Below are records; please set down exactly the lines from the first through the one containing "Task: Reload the SqlServer.php page".

Start of Block

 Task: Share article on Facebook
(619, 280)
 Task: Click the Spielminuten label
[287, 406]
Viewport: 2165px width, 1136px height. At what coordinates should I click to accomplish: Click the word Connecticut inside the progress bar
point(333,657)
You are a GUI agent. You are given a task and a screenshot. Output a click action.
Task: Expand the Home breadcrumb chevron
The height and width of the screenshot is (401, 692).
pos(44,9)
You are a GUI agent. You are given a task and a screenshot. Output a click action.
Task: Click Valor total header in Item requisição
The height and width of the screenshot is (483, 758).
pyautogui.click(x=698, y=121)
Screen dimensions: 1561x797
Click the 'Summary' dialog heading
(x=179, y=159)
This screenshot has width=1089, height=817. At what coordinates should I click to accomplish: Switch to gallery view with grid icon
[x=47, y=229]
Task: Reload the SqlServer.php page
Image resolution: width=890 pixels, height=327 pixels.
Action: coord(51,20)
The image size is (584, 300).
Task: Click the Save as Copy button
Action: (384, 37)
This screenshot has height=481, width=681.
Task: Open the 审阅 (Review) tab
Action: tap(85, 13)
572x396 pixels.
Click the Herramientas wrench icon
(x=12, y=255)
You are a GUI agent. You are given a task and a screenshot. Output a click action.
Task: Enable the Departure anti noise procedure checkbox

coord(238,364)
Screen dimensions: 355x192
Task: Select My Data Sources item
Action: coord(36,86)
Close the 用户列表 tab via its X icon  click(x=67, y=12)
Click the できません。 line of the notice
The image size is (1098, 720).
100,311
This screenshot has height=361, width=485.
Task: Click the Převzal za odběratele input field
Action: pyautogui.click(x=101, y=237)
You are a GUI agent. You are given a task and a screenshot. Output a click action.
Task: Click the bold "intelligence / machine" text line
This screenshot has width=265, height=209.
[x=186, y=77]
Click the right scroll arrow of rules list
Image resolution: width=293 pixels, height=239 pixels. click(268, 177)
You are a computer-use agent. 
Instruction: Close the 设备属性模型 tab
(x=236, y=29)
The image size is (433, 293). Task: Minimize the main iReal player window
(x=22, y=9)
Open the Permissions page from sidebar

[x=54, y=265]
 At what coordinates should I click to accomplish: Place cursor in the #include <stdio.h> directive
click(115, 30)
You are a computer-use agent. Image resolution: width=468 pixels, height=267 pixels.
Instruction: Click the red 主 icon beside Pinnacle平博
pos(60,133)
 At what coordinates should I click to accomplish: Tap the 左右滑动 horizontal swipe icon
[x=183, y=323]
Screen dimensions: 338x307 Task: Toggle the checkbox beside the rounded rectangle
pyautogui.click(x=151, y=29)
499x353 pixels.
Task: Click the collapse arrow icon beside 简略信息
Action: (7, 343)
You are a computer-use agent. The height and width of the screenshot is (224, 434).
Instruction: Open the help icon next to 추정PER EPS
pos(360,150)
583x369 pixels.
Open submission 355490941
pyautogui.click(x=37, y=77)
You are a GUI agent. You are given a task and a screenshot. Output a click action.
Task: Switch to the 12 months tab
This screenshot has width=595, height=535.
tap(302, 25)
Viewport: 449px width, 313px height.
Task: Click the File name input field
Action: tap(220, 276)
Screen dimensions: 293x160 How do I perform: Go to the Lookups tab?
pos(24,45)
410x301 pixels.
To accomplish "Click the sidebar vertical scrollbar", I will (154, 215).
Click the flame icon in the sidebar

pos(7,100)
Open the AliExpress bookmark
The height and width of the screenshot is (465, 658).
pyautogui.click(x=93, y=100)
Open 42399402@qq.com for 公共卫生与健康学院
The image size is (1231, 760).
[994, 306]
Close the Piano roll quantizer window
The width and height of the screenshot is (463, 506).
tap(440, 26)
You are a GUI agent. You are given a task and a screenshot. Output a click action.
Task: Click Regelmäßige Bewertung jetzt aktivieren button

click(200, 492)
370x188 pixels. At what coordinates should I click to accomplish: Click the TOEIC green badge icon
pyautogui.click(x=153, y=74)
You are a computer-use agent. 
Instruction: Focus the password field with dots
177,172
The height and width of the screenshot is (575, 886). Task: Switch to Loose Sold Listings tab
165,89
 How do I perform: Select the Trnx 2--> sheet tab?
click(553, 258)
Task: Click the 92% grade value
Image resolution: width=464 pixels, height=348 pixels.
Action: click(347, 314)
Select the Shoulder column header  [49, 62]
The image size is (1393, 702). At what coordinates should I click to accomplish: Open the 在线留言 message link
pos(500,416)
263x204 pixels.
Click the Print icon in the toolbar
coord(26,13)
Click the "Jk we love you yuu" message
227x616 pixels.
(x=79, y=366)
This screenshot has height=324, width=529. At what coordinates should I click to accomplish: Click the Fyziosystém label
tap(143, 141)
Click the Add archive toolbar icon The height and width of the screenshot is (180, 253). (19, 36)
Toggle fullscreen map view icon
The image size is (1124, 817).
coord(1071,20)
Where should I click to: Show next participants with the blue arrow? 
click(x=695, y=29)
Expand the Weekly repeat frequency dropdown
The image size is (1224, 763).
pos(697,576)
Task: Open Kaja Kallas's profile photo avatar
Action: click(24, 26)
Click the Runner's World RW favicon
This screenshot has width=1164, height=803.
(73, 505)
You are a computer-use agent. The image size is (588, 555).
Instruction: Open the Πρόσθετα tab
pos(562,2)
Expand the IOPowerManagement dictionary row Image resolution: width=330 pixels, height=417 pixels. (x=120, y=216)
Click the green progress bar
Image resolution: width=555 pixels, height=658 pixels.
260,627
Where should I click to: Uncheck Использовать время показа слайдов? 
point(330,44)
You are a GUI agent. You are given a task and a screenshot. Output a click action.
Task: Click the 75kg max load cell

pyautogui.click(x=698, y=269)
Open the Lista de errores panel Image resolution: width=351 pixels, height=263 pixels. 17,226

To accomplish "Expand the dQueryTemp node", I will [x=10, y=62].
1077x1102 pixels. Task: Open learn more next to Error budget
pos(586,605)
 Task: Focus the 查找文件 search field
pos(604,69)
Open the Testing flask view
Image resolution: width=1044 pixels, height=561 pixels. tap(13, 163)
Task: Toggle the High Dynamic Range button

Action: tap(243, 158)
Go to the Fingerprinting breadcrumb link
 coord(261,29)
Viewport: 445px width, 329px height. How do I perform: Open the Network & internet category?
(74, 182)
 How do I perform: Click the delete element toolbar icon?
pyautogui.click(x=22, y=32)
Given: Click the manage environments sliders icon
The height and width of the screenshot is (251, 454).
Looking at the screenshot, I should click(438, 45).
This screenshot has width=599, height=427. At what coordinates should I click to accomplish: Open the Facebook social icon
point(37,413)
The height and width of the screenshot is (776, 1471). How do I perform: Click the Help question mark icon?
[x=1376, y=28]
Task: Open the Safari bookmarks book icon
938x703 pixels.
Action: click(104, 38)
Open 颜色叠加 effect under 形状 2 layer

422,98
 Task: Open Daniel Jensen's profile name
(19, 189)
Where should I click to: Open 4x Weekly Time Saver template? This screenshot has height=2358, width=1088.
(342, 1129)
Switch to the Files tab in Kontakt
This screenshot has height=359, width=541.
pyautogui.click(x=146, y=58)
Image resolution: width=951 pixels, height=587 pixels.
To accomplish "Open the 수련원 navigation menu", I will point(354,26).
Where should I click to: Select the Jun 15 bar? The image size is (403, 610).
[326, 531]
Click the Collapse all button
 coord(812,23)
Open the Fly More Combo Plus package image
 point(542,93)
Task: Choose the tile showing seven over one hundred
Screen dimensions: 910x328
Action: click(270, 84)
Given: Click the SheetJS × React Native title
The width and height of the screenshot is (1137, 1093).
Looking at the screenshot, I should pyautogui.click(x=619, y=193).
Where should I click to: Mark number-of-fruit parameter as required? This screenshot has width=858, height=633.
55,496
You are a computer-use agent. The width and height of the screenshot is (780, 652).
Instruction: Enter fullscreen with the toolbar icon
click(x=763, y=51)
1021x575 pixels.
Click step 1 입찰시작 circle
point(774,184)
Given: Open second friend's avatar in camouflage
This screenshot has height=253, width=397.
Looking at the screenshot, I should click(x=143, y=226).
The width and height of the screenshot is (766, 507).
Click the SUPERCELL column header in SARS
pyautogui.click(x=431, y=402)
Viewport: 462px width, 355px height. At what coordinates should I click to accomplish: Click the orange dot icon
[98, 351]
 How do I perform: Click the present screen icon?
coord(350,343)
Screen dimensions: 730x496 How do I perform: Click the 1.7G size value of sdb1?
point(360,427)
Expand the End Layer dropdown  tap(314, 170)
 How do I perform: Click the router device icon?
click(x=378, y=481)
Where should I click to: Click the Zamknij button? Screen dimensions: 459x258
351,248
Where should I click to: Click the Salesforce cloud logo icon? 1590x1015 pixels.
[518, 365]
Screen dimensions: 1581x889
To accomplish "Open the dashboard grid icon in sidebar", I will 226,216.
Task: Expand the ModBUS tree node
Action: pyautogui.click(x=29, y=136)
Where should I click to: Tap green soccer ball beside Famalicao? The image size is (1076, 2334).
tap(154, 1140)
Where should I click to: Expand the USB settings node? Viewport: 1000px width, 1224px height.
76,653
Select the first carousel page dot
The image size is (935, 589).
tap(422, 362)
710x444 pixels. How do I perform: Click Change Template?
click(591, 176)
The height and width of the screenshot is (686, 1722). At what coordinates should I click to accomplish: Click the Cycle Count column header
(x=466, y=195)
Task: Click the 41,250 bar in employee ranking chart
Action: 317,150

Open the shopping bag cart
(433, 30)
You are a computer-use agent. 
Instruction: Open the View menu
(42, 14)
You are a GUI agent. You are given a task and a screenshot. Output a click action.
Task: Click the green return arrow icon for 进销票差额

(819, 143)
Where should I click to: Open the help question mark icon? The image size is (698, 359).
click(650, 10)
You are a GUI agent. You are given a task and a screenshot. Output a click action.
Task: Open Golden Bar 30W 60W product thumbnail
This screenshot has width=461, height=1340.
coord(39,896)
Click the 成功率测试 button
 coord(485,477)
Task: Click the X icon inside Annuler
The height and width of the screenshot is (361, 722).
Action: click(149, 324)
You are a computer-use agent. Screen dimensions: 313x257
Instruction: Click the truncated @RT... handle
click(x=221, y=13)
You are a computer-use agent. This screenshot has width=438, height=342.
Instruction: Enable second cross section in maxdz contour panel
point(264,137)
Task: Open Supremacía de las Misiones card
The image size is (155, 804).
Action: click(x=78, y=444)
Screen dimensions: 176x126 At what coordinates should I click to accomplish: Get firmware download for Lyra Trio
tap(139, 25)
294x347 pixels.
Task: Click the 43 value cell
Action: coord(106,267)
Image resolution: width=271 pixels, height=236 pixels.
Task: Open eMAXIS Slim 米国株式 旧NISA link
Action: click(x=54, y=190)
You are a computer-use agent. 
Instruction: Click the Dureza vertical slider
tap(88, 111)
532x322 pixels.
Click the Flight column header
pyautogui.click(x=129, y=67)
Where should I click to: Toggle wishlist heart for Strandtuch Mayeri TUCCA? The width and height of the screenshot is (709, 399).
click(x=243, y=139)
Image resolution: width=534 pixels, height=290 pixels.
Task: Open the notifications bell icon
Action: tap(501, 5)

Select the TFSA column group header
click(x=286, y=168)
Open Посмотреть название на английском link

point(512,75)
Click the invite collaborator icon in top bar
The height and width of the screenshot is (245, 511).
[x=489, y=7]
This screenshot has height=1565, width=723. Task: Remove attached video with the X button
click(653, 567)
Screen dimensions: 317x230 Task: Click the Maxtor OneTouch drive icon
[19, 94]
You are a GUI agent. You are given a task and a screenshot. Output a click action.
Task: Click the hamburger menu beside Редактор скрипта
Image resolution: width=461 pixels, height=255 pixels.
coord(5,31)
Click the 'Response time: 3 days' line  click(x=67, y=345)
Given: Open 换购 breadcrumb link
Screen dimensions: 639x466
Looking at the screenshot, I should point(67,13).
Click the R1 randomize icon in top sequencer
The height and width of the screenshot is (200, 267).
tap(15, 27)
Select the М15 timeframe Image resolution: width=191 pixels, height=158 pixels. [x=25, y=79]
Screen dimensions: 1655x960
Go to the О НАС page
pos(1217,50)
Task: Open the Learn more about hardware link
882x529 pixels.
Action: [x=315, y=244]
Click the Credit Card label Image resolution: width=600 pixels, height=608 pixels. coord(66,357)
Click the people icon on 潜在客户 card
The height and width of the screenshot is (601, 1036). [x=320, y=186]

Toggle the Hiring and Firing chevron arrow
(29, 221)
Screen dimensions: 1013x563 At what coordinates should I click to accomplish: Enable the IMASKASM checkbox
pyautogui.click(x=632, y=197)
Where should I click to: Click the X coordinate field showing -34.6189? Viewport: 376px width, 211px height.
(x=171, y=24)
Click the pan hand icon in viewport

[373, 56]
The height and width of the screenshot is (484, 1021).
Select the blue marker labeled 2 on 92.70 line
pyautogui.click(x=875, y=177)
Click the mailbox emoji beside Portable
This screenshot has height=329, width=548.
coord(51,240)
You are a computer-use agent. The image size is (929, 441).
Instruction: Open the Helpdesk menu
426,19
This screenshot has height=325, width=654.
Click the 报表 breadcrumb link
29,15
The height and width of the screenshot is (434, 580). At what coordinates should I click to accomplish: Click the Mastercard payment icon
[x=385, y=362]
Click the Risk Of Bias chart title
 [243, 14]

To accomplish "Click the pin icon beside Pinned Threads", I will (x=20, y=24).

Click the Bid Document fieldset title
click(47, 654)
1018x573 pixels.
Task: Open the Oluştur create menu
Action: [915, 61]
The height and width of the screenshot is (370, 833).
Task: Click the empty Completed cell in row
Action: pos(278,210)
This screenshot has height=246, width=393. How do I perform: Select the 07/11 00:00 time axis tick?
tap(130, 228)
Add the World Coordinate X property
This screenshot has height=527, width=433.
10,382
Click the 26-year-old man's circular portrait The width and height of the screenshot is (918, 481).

End of Block

• **RESPONSE AREA**
 Task: Share article on Facebook
(619, 280)
 Task: Click the Spielminuten label
[287, 406]
Viewport: 2165px width, 1136px height. At what coordinates should I click to accomplish: Click the word Connecticut inside the progress bar
point(333,657)
You are a GUI agent. You are given a task and a screenshot. Output a click action.
Task: Expand the Home breadcrumb chevron
The height and width of the screenshot is (401, 692).
pos(44,9)
You are a GUI agent. You are given a task and a screenshot. Output a click action.
Task: Click Valor total header in Item requisição
The height and width of the screenshot is (483, 758).
pyautogui.click(x=698, y=121)
Screen dimensions: 1561x797
Click the 'Summary' dialog heading
(x=179, y=159)
This screenshot has width=1089, height=817. At what coordinates should I click to accomplish: Switch to gallery view with grid icon
[x=47, y=229]
Task: Reload the SqlServer.php page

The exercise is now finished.